Iona's work has won numerous awards, including the 2016 Orwell Prize for journalism, the United Kingdom’s most prestigious honour for political writing, and the 2014 Martha Gellhorn Prize, Britain’s leading investigative journalism award.
Her investigation for The Intercept of a Navy SEAL raid in a remote Yemeni village won the 2018 George Polk Award for foreign reporting, the most esteemed U.S. mark of distinction in international journalism after the Pulitzer Prize.
Iona has contributed to over 20 publications worldwide, shot footage for CNN and Channel 4 News as well as regularly provided analysis on multiple broadcast channels around the globe including the BBC, Democracy Now!, CNN and Sky News. She has also reported from Washington DC, Turkey, Lebanon, Djibouti, Jerusalem and the Occupied Territories.
RESEARCH & OTHER PROJECTS
Beyond her journalistic work, Iona heads up the Yemen Data Project, which collates open-source data on coalition airstrikes and political violence. She is a Centre for Investigative Journalism board member, and an adivser to Declassifed UK.
In the first year of the Saudi-led air campaign in Yemen, she carried out research on air dropped bombs for Action On Armed Violence (AOAV) and later worked as a consultant for the International Crisis Group.
Most recently, she spent a year working as a co-curator for the Imperial War Museums exhibition on Yemen’s humanitarian crisis that ran in Manchester from May 2019 to the end of January 2020.
SPEAKING & WORKSHOPS
Iona has guest lectured at City University London, Arizona Sate University, the Munk School of Global Affairs in Toronto, Columbia University and Harvard, spoken at the European Parliament, the UK’s All Party Parliamentary Group on Yemen and the APPG on Drones, the British Yemeni Society, Chatham House, the
University of Pennsylvania as well as the European Council on Foreign Relations, amongst others. She has also carried out workshops and training for journalists in Yemen and the UK.
She is currently writing a book on the legacy of American foreign policy in Yemen told through the personal stories of those impacted.

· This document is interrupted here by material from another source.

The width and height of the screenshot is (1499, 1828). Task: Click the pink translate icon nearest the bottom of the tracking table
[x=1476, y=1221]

Before becoming a journalist in 2008, Iona rode and trained racehorses professionally for more than a decade in the UK, Australia and Ireland. She was Britain’s youngest racehorse trainer in the mid 2000s.

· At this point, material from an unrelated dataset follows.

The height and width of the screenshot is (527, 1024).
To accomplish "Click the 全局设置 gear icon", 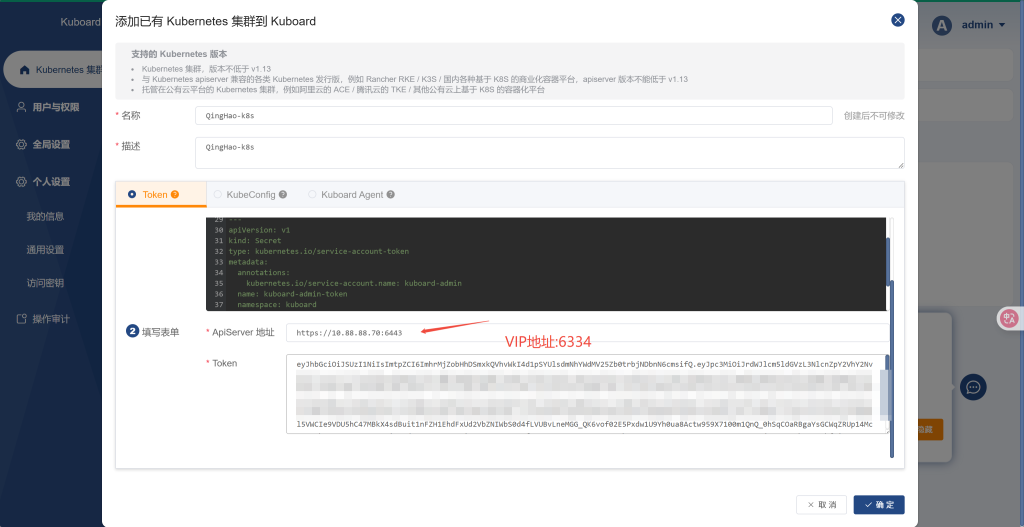I will [x=21, y=145].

Her first paid job in journalism was in 2008 with the BBC's flagship current affairs programme, Newsnight. After a two-week internship she followed the advice of the departing editor to keep turning up for two days a week.
She went on to do stints in the newsrooms of Bloomberg News, The Sunday Times, Global Radio, and at The Bureau of Investigative Journalism.
Despite now working in one of the world’s most hostile environments she struggles to make a living out of her work. Iona depends on grants, prize money and donations to fund her reporting. If you’d like to support her journalism you can make a one-time pledge using the donate button on the home page or by becoming a Patron.
IN THE PRESS
Nine years in Yemen - stories from a war reporter
Women with Balls, The Spectator
Iona Craig won a Polk Award for her investigation of a SEAL team raid that killed women and children in Yemen. Here's how she did It.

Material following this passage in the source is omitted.